Wednesday, February 16, 2011
Yoga learning adventures
I've talked about "Learning" very early on in my blog, I am fascinated by how people (including myself) process information. Read "Learning" In that blog entry, I mostly focused on my experiences in the music, acting, and performing world, but I find this theme is all around us, all of the time. Yesterday, I was assisting a level I yoga class with my beloved yoga mentor, Jill Cahn. As an assistant in a yoga class, I do things Jill asks me to do. She'll make an adjustment on a student and then ask me to make similar adjustments on students, I'll give extra blankets or props to those who need them, I follow Jill around and watch her make adjustments and clarify points for students. Sometimes I just walk around the room observing. Since it is a morning class, there are a good amount of seniors and a handful of moms as well as others, there were about 20 students yesterday. I'm always fascinated that Jill will give an instruction, and everyone interprets it differently, even when she demonstrates! For instance, the last piece of triangle pose, raising the arm and hand overhead - arms are all over the place, hands are all over the place, and students are completely unaware of where their arms or hands are. When I'm a student in her class, I don't notice things like that because I'm focusing on myself, so observing her classes is invaluable. I constantly see that the brain and the body process at different times.
What does THAT mean? Here's an example - we're given the instruction, "make sure your feet are parallel." My brain says, "oh, ok," maybe I adjust my feet, maybe they are parallel already, but my brain is ready for the next instruction immediately. However, my feet, on closer inspection, aren't really parallel, maybe my heels need to go wider to be fully parallel, or my toes are gripping, but my brain thinks, "NEXT!" My brain assumes that my body is fine, let's move on. The body, however, is processing the information in its own time, my brain and body are not working at the same pace. This is one of the powers of yoga practice - we are training our minds and bodies to work together with grace and ease, it is not just exercise. This training puts us in our parasympathetic nervous system, the place where we are in comfort and peace, mind and body, and not pulled in to the fight or flight sympathetic nervous system where many people reside. It is the journey of a lifetime.

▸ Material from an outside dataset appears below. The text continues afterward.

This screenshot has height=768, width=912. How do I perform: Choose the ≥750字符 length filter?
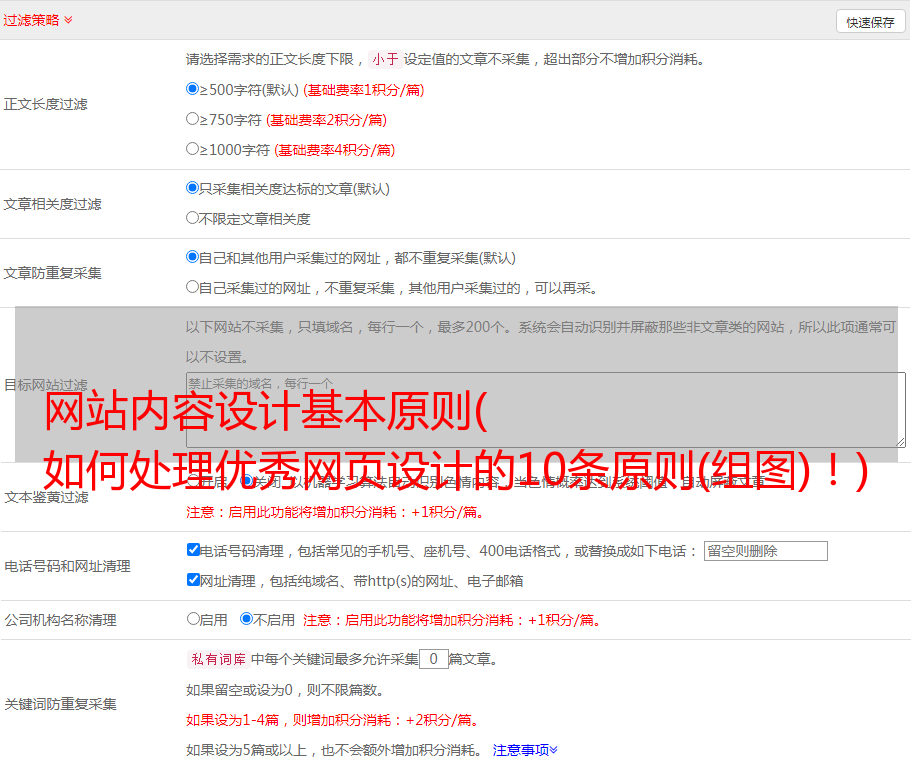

In Jill's level I this session, there is a woman who looks to be in her early 60s but told us she is in her 70s, she is determined to do yoga, the fire is there. However, after so many years of being out of touch with her own body, she is truly all over the place, and she could injure herself because she is so out of touch. I have been doing the poses with her, yesterday we were working triangle pose with the back foot grounding in the wall, I do the pose with her, in front of her, so she can see close up what she needs to do. It is coming little by little, her desire to be in the class and understand is inspiring. There was another student working on the same wall, I adjusted her but she didn't get it, and suddenly I couldn't put into words what I wanted her to do! I could show her clearly, then she put into words what I was doing, I said, "yes," and then she did what I was asking her to do. I felt dyslexic. Here is an example of processing the other way around, one of the reasons teaching yoga for a beginning teacher is difficult - verbalizing what you are doing with clarity. Just like my own yoga practice, verbalizing is another practice. Jill told me that when she started teaching, she wrote out her class plan and spoke all the directions aloud twice, so she would feel comfortable. You would never know after 20 years of teaching that Jill had had such difficulty in the beginning.